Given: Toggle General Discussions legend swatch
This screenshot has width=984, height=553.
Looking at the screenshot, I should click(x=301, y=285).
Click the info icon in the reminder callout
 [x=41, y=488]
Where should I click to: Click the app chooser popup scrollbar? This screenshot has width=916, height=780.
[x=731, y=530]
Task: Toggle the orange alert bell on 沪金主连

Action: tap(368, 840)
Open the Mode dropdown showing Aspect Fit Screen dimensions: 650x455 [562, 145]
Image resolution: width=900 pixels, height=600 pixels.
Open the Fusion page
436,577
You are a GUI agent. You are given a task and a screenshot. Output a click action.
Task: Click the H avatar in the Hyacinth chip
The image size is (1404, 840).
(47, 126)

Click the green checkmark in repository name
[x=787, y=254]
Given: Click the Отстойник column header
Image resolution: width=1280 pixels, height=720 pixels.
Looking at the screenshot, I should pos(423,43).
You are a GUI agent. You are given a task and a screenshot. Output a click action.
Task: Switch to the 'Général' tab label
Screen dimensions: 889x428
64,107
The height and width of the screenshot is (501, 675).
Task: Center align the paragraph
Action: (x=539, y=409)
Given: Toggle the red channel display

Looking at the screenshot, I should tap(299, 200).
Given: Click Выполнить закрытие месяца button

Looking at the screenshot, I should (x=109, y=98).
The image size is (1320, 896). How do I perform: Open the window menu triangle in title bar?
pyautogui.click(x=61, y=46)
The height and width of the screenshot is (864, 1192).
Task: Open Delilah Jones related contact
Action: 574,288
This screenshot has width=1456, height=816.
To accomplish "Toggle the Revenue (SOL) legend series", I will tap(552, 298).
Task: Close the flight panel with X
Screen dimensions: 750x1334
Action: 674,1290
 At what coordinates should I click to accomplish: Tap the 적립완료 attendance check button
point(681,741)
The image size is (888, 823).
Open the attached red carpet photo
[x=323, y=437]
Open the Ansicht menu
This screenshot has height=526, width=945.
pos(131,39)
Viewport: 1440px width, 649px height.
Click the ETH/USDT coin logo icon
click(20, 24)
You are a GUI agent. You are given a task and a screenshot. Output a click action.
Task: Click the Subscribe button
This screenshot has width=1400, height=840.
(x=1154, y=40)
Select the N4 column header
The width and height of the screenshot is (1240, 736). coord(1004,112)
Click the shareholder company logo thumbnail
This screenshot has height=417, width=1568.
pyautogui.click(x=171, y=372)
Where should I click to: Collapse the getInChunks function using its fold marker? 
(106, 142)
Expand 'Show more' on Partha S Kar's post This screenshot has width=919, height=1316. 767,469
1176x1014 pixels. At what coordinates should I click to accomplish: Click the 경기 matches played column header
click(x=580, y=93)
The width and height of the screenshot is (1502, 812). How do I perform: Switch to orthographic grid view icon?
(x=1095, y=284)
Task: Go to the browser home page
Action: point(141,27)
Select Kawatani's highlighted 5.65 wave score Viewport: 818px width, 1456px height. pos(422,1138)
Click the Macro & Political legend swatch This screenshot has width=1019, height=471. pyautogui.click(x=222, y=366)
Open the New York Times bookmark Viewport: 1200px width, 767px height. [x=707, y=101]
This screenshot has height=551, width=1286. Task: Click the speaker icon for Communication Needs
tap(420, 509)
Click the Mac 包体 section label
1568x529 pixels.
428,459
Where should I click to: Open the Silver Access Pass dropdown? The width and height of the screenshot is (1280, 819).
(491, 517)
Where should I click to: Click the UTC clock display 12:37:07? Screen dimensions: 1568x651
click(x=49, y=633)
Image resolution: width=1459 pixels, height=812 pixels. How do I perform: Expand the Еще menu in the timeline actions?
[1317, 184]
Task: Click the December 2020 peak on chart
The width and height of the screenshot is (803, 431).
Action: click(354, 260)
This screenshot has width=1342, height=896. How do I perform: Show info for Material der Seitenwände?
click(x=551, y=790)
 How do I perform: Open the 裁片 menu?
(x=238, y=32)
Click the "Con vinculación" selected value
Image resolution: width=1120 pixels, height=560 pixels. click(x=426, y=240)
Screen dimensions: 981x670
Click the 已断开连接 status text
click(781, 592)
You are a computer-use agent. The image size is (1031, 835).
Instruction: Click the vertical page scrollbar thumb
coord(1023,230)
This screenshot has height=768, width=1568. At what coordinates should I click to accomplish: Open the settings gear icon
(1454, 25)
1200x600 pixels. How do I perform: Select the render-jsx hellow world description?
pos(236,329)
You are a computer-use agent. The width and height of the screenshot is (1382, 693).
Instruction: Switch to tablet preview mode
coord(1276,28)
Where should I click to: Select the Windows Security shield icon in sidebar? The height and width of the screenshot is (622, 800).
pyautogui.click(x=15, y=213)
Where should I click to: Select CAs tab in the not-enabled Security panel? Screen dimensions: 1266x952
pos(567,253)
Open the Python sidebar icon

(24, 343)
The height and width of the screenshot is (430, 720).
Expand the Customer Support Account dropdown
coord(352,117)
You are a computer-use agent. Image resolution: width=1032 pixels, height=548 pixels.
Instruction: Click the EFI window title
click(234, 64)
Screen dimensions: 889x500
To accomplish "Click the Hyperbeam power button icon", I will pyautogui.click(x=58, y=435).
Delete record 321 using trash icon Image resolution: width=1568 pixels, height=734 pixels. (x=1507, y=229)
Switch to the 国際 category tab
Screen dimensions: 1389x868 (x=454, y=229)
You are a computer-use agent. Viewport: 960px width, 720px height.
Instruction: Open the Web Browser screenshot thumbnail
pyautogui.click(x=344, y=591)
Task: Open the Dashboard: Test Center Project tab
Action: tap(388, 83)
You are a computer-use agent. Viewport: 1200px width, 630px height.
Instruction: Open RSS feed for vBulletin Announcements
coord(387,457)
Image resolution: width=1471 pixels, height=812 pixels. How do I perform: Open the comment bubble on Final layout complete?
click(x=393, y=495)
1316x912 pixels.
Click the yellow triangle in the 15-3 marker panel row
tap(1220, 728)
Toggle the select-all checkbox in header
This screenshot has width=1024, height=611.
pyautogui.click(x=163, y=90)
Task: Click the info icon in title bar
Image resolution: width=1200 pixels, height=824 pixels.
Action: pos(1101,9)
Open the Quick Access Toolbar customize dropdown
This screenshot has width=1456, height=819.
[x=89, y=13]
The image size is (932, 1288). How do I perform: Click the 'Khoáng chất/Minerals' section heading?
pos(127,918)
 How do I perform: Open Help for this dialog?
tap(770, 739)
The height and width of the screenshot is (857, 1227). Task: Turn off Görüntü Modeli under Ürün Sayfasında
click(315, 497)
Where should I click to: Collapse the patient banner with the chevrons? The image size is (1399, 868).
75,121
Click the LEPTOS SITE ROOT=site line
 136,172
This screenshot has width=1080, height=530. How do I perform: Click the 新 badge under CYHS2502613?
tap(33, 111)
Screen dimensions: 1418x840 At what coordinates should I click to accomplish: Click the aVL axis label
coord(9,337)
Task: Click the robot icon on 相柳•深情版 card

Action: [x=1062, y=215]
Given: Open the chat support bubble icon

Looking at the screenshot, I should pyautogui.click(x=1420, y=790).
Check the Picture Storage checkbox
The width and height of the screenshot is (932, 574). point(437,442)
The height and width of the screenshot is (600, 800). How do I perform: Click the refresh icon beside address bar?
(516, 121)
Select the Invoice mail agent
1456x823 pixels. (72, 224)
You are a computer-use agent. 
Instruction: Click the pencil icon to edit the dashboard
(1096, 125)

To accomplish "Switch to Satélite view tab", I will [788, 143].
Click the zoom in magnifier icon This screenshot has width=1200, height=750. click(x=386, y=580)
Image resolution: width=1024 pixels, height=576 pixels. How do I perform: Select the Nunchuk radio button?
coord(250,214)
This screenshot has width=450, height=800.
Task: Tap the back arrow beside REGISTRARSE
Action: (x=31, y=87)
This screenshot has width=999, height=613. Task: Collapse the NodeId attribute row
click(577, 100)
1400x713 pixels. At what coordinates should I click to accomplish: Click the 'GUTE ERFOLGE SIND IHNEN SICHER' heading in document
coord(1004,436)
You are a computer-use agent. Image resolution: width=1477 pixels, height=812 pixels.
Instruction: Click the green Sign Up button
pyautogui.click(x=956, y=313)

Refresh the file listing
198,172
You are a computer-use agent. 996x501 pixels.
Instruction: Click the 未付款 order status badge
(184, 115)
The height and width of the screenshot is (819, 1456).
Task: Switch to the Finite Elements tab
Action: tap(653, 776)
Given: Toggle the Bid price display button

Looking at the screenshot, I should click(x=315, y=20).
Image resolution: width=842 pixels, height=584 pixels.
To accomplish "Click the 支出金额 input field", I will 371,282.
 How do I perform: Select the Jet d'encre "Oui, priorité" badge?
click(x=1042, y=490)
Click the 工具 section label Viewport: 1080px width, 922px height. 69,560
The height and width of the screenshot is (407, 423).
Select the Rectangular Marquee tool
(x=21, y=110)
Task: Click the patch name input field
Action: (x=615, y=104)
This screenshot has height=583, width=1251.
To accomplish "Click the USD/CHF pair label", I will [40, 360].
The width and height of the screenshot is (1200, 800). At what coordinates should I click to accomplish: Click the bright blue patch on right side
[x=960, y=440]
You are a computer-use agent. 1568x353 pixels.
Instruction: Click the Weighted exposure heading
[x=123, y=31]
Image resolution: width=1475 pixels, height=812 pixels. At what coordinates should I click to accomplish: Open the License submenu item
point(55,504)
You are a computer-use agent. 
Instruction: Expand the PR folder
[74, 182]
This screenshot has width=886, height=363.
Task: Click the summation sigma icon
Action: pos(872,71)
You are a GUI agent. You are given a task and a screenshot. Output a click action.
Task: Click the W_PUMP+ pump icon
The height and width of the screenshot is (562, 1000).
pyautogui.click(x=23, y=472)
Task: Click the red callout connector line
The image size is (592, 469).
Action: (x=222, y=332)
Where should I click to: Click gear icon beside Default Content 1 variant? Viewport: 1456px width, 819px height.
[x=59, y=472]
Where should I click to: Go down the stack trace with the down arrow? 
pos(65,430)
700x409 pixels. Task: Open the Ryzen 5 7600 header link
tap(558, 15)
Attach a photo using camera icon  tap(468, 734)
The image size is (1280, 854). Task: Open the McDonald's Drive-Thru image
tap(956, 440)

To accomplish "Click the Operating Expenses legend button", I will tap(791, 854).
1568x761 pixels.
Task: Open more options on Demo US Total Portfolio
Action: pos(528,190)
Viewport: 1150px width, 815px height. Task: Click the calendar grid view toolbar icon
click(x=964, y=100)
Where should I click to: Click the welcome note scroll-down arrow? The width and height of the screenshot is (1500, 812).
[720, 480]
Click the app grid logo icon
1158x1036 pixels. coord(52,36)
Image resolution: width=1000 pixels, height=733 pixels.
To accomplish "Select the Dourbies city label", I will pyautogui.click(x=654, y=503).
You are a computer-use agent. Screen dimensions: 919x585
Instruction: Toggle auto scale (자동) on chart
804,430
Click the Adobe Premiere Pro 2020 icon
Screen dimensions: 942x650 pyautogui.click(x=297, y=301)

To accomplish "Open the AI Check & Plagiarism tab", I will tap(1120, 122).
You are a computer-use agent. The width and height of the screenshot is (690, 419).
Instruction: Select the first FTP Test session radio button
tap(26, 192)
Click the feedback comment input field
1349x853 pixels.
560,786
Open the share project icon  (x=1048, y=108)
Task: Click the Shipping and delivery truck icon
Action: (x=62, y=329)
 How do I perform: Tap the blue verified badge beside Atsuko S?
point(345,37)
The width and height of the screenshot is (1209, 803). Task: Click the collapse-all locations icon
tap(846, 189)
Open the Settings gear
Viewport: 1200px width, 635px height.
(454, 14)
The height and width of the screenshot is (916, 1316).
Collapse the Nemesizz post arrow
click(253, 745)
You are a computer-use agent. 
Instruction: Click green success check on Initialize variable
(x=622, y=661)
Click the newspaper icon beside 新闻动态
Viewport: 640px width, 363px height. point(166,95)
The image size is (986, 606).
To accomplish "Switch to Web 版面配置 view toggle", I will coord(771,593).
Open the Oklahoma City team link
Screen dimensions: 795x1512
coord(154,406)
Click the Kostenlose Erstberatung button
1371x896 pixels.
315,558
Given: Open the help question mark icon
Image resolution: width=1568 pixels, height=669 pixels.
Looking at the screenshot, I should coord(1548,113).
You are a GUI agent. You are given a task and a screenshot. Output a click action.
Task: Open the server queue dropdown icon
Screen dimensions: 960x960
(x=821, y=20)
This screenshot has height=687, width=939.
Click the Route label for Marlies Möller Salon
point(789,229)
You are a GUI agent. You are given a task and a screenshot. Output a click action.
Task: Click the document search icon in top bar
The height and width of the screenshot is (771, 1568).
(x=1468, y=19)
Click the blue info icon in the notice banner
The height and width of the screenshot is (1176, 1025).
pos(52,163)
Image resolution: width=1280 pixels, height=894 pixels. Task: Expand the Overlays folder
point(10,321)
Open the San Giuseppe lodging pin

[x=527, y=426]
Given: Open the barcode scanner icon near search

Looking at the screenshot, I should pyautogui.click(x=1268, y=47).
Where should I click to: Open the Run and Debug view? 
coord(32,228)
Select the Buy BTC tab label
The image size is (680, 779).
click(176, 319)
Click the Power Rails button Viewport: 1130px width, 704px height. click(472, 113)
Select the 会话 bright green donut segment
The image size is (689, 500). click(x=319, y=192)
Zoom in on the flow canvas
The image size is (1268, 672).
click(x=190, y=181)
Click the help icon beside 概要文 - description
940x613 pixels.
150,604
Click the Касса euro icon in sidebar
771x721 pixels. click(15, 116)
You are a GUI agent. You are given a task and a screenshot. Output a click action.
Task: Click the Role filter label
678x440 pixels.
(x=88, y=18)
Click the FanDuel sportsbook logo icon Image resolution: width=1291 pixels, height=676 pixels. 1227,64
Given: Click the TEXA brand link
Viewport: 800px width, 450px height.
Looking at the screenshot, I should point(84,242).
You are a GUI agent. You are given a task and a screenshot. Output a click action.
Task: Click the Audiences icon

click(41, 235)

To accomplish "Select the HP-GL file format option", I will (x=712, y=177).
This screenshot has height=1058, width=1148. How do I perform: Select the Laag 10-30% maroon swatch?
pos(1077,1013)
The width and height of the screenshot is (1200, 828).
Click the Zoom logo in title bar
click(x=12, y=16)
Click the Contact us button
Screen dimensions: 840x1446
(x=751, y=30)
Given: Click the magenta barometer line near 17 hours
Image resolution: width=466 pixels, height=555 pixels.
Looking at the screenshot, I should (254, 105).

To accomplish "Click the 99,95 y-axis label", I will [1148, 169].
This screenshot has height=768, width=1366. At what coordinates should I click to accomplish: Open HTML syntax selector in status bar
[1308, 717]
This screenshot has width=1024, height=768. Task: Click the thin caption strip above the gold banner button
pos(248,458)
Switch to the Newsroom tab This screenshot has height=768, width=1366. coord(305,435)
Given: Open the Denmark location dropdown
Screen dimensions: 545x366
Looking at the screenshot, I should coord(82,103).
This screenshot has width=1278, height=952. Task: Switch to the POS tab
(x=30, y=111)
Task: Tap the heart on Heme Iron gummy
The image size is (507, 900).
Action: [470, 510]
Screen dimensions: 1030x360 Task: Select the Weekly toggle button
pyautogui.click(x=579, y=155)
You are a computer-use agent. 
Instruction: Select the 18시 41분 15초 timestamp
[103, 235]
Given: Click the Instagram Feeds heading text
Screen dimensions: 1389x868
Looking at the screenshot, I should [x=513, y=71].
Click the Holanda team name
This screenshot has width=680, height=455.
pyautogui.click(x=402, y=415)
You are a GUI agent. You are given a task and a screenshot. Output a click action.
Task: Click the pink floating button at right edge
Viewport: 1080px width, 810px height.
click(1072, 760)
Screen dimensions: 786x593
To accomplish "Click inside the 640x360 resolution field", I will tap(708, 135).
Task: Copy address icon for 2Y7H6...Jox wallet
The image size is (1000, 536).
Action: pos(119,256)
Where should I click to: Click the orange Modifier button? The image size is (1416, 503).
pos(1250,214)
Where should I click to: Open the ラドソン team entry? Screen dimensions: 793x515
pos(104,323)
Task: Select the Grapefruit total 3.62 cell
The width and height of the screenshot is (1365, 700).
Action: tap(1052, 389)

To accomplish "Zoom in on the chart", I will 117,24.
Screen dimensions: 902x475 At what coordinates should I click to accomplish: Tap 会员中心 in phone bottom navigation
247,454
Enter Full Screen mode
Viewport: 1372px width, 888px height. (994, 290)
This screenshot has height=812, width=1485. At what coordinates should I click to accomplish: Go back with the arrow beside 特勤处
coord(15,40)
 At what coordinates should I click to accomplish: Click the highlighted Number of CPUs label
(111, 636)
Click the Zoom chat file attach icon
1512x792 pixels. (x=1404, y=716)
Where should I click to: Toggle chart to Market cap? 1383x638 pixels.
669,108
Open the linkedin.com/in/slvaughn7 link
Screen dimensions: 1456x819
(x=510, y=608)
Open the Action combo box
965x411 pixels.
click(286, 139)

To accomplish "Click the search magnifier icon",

....................

Work to do ->
Copy out the part that opens with the line containing "The height and width of the screenshot is (600, 800)." and closes with the line containing "coord(1004,436)", swapping "refresh" for "reload" and leaving everything else unchanged.

Correct response ->
The height and width of the screenshot is (600, 800). How do I perform: Click the reload icon beside address bar?
(516, 121)
Select the Invoice mail agent
1456x823 pixels. (72, 224)
You are a computer-use agent. 
Instruction: Click the pencil icon to edit the dashboard
(1096, 125)

To accomplish "Switch to Satélite view tab", I will [788, 143].
Click the zoom in magnifier icon This screenshot has width=1200, height=750. click(x=386, y=580)
Image resolution: width=1024 pixels, height=576 pixels. How do I perform: Select the Nunchuk radio button?
coord(250,214)
This screenshot has width=450, height=800.
Task: Tap the back arrow beside REGISTRARSE
Action: (x=31, y=87)
This screenshot has width=999, height=613. Task: Collapse the NodeId attribute row
click(577, 100)
1400x713 pixels. At what coordinates should I click to accomplish: Click the 'GUTE ERFOLGE SIND IHNEN SICHER' heading in document
coord(1004,436)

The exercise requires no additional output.